> **Tasks to perform**:
[A] In the abstract on vagal stimulation in dogs, at what rate was the heart paced to exclude the effects of bradycardia?
[B] List everything that the abstract on vagal stimulation in dogs says was measured from the paired blood samples taken from the aorta and coronary sinus.
Top of Extract
Abstract 10682: Acute Vagal Stimulation Attenuates Cardiac Metabolic Response to Beta-adrenergic Stress in Chronically Instrumented Dogs
The interest for cardiac parasympathetic innervation has been recently revitalized by experimental and clinical evidence of a beneficial effect of cervical right vagus stimulation (VS) on failing hearts, which are notoriously under high sympathetic tone. However, the influence of VS on cardiac function and metabolism, especially in conditions of adrenergic stress, is still little understood. We tested the hypothesis that acute VS alters the balance between free fatty acid (FFA) and carbohydrate oxidation and opposes the metabolic effects of beta-adrenergic stimulation. A clinical-type selective stimulator of the vagal efferent fibers was connected to the intact right vagus in chronically instrumented dogs. VS was set to reduce heart rate by 30 beats/min, then the confounding effects of bradycardia were excluded by pacing the heart at 165 beats/min. 3H-oleate and 14C-glucose were infused and paired blood samples were withdrawn from aorta and coronary sinus to measure myocardial oxygen consumption, FFA and glucose oxidation and lactate uptake. External work was quantified by calculating the left ventricular pressure-diameter area (PDA). The heart was subjected to beta-adrenergic stress by infusing 5, 10 and 15 µg/kg/min of dobutamine before and during VS. We found that VS did not significantly affect baseline cardiac performance, hemodynamics and myocardial metabolism. However, at peak dobutamine stress, VS limited the increase 1) in left ventricular PDA from 235.9±72.8% to 167.3±55.8%, and in cardiac oxygen consumption from 173.9±23.3% to 127.9±6.2% (all P<0.05), therefore mechanical efficiency was not enhanced 2) in glucose oxidation from 0.024±0.004 to 0.013±0.003 µmol/beat, and in lactate uptake from 0.028±0.004 to 0.022±0.004 µmol/beat (all P<0.05). FFA oxidation was not increased by beta-adrenergic stress and fell below baseline during VS only at the lowest dose of dobutamine. The functional, but not the metabolic changes, were reversed by 0.01 mg/kg atropine I.V. Our data show, for the first time, that, while acute right VS does not affect baseline cardiac metabolism it attenuates myocardial oxygen consumption, glucose oxidation and lactate uptake in response adrenergic stress, thus functioning as a “cardio-selective beta-blocker”.
- © 2012 by American Heart Association, Inc.
Bottom of Extract
Top of Entries shown
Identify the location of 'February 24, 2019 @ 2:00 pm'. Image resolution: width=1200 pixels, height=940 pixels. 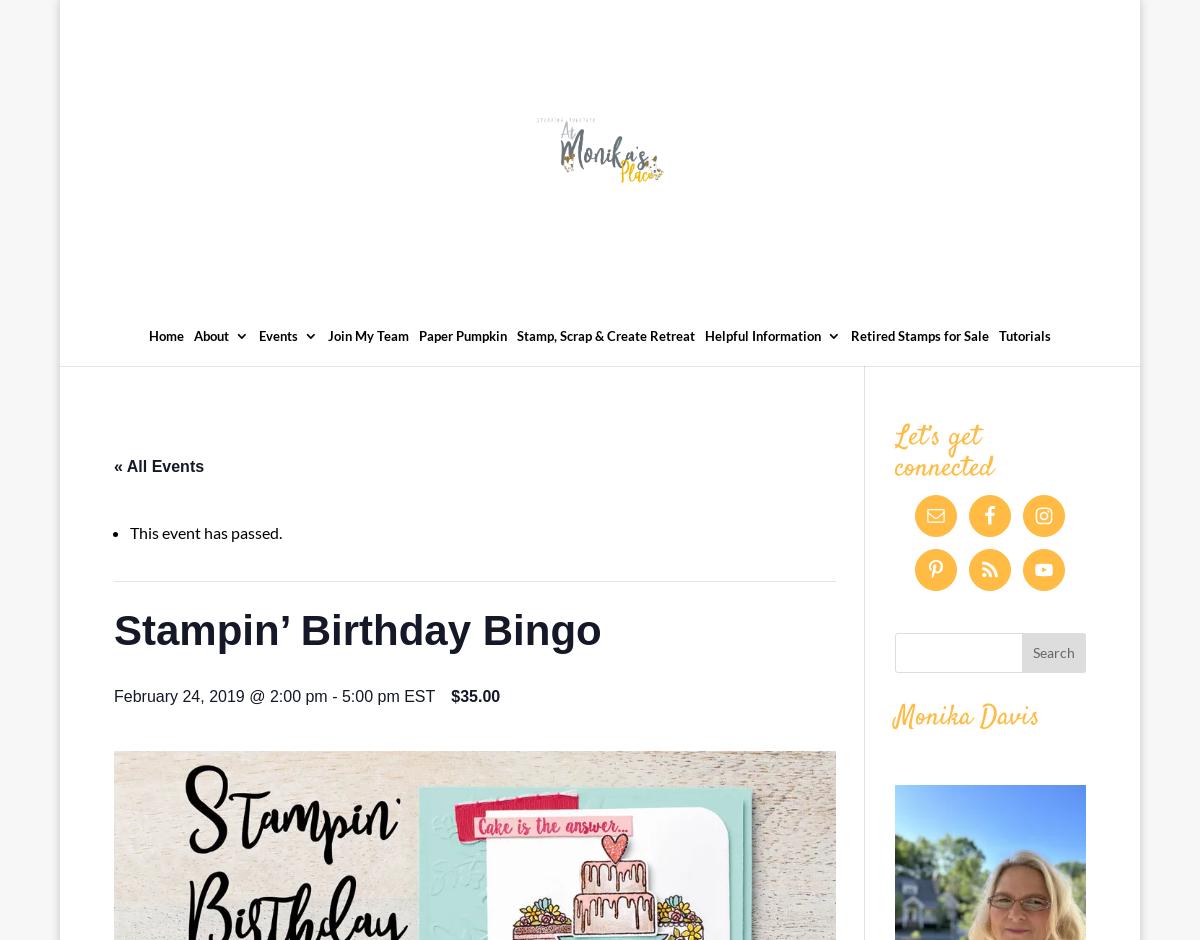
(219, 694).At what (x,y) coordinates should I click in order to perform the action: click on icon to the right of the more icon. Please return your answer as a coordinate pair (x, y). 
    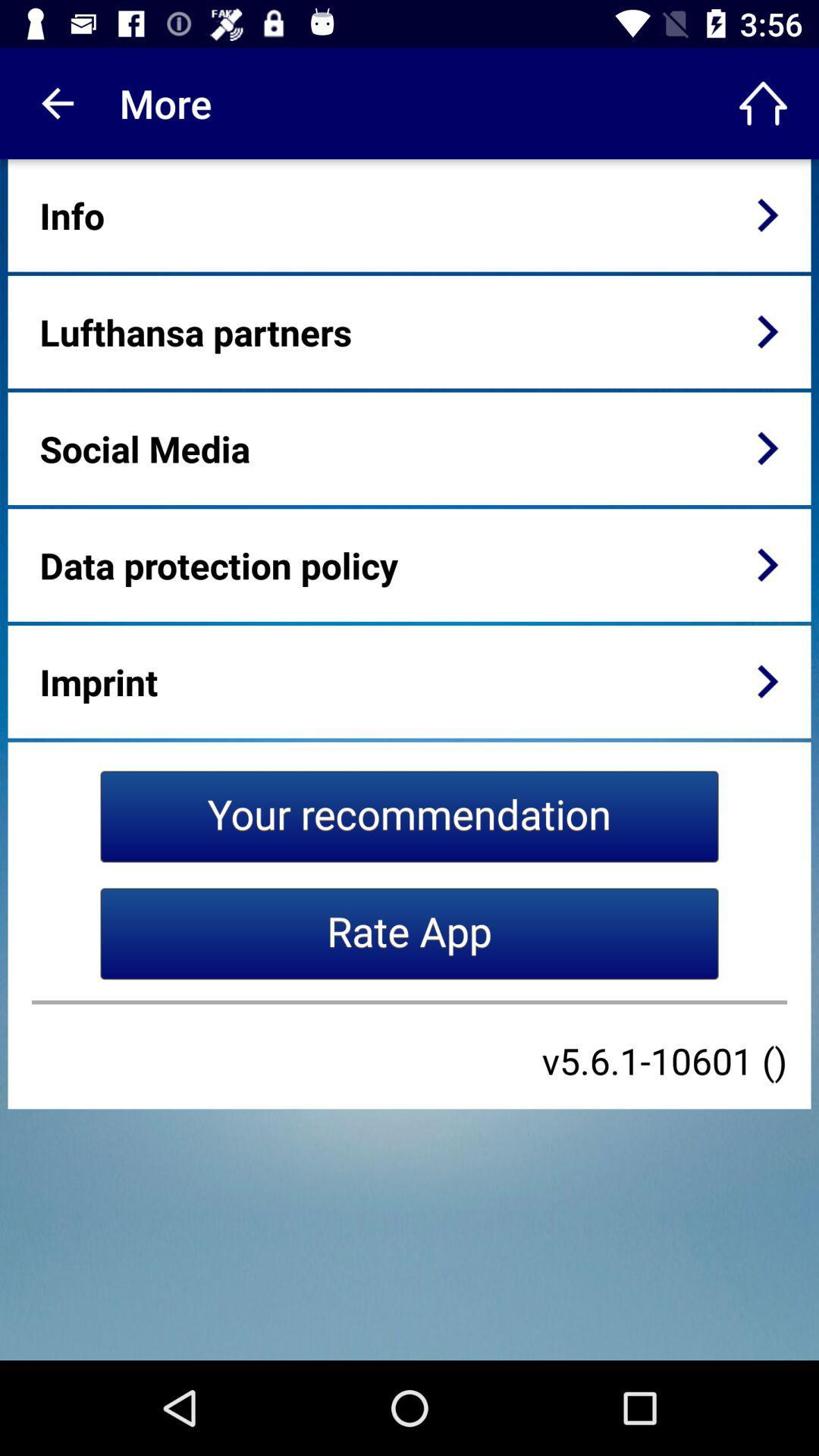
    Looking at the image, I should click on (763, 102).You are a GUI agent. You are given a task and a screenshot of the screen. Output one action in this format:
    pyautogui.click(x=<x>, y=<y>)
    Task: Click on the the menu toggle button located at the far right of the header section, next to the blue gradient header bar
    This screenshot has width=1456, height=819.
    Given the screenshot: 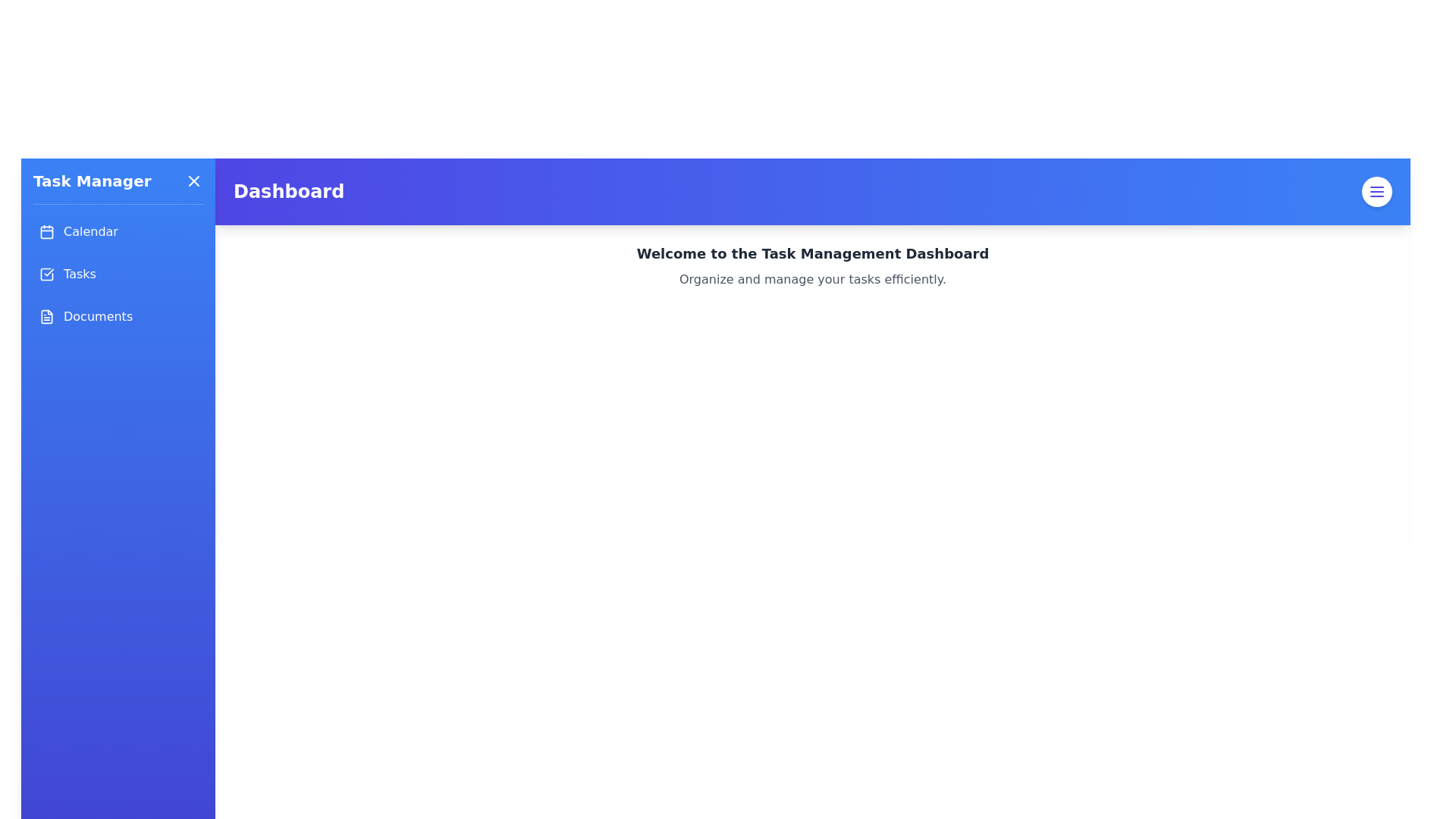 What is the action you would take?
    pyautogui.click(x=1376, y=191)
    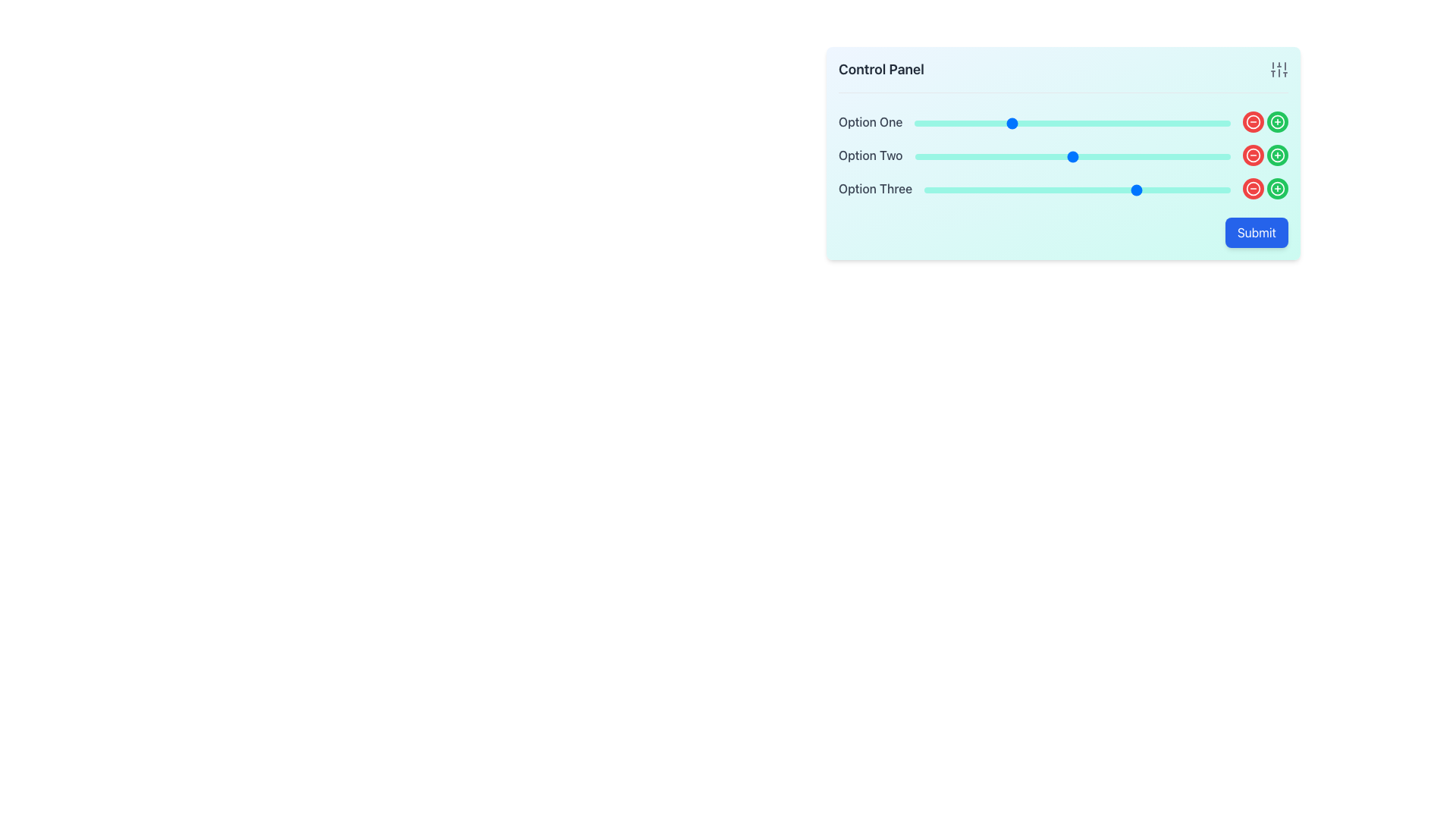 This screenshot has width=1456, height=819. What do you see at coordinates (1052, 189) in the screenshot?
I see `the slider for 'Option Three'` at bounding box center [1052, 189].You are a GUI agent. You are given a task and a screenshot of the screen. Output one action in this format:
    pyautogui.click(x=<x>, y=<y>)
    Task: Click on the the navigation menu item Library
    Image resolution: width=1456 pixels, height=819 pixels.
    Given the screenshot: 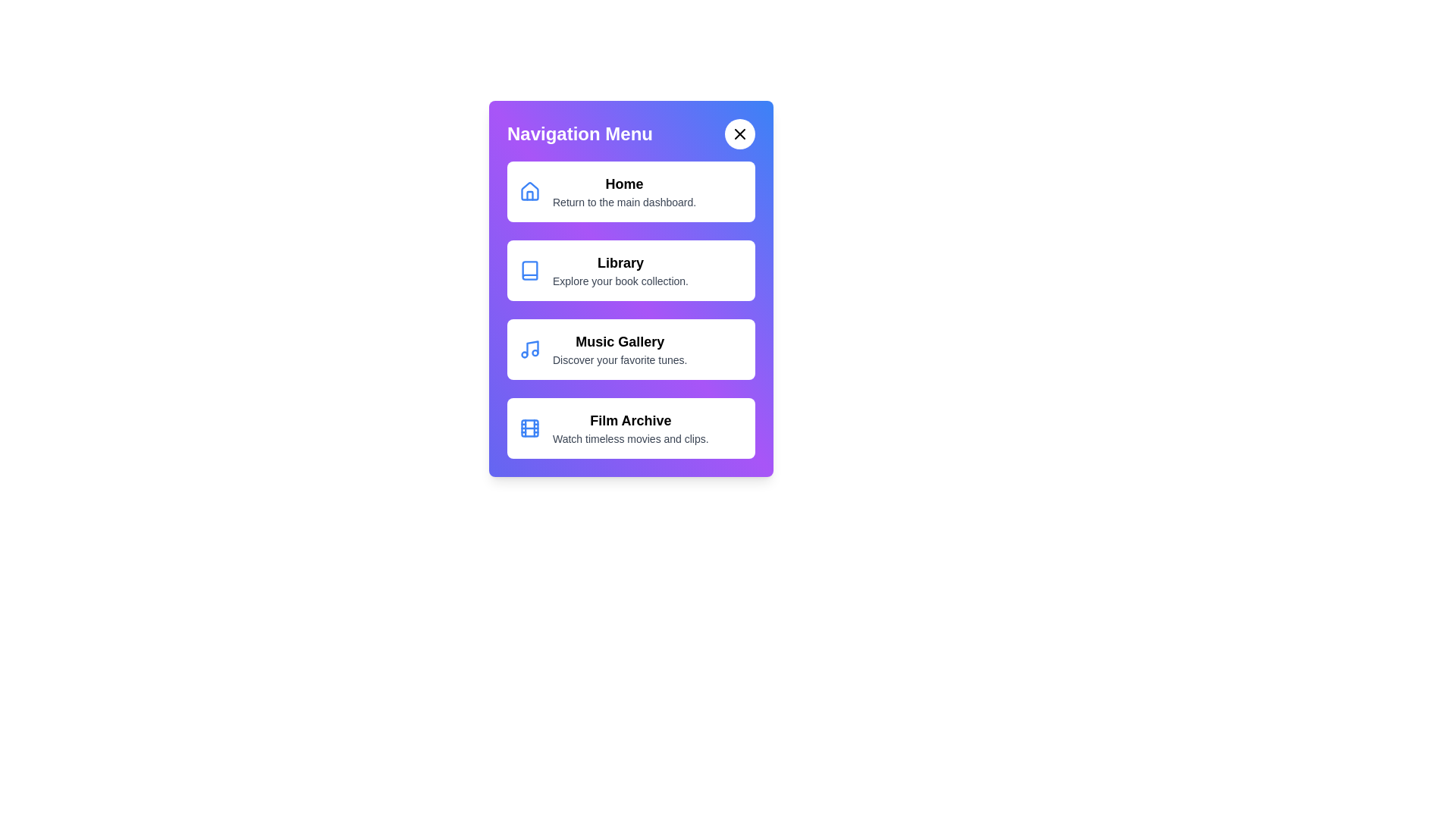 What is the action you would take?
    pyautogui.click(x=631, y=270)
    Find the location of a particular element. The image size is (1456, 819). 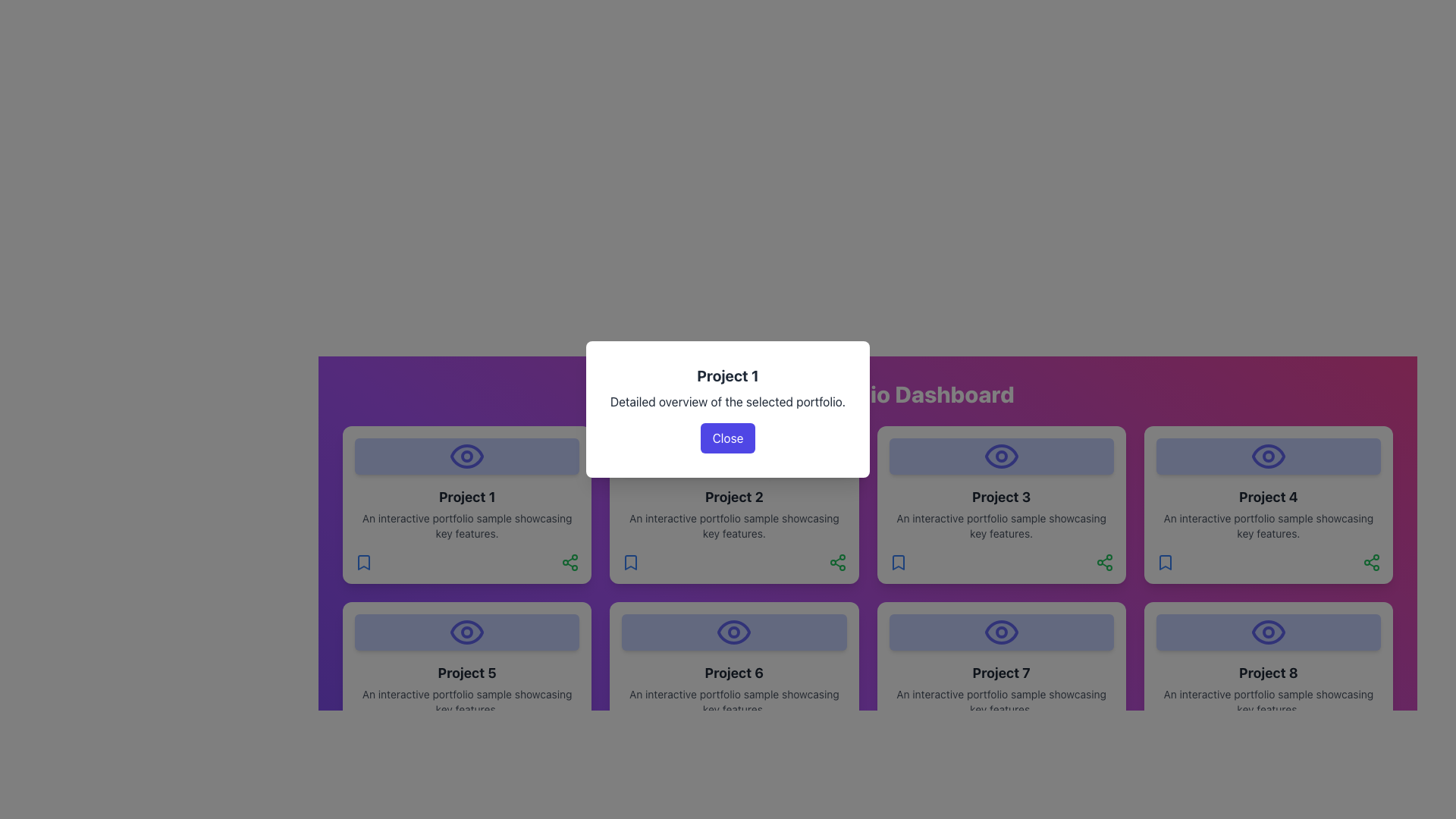

the static text label displaying 'Detailed overview of the selected portfolio', which is located below the heading 'Project 1' and above the 'Close' button is located at coordinates (728, 400).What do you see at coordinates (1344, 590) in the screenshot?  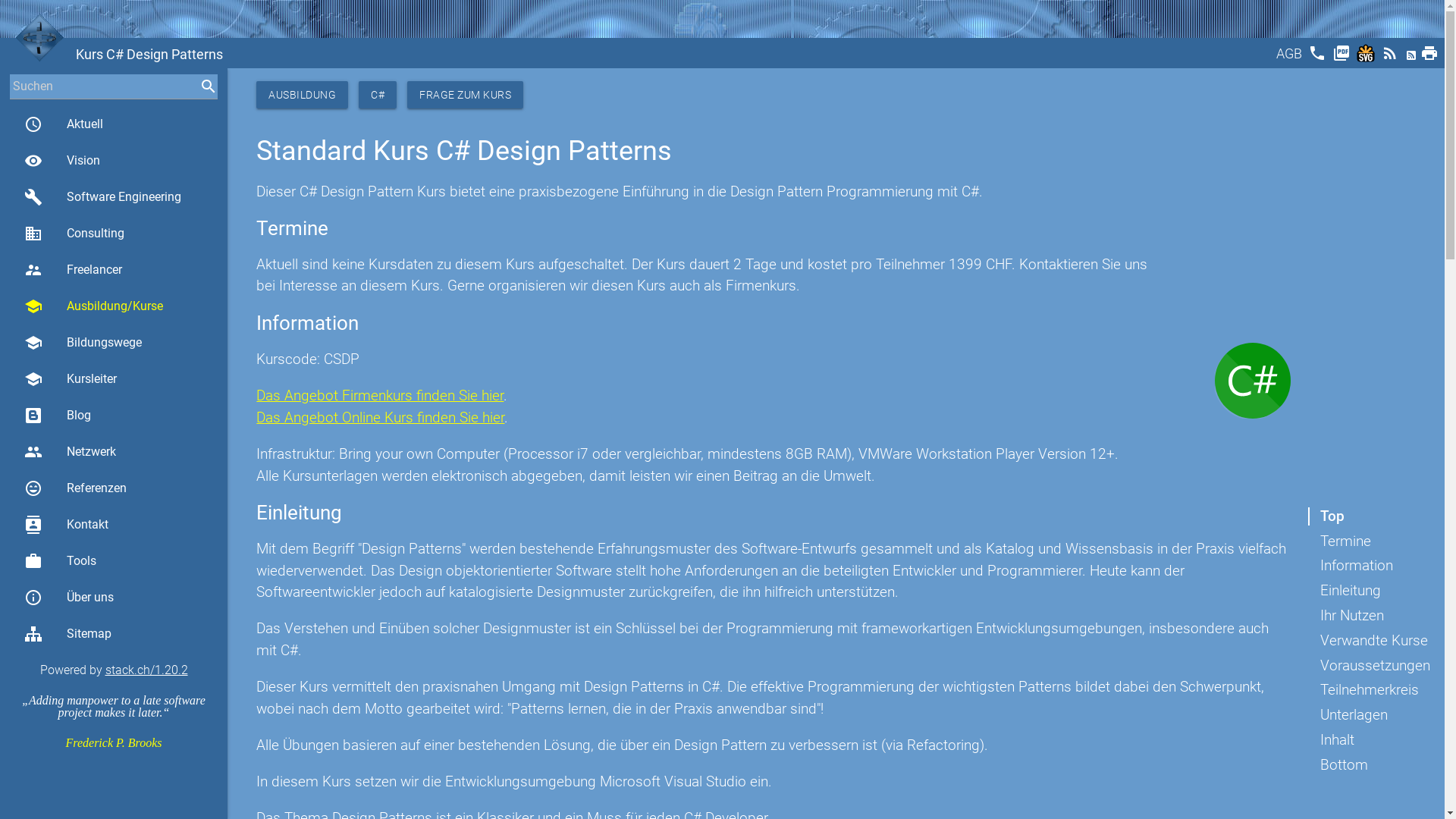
Bottom of Entries shown
> **Solutions to the exercise**:
[A] 165 beats/min

[B]
- Myocardial oxygen consumption
- FFA oxidation
- Glucose oxidation
- Lactate uptake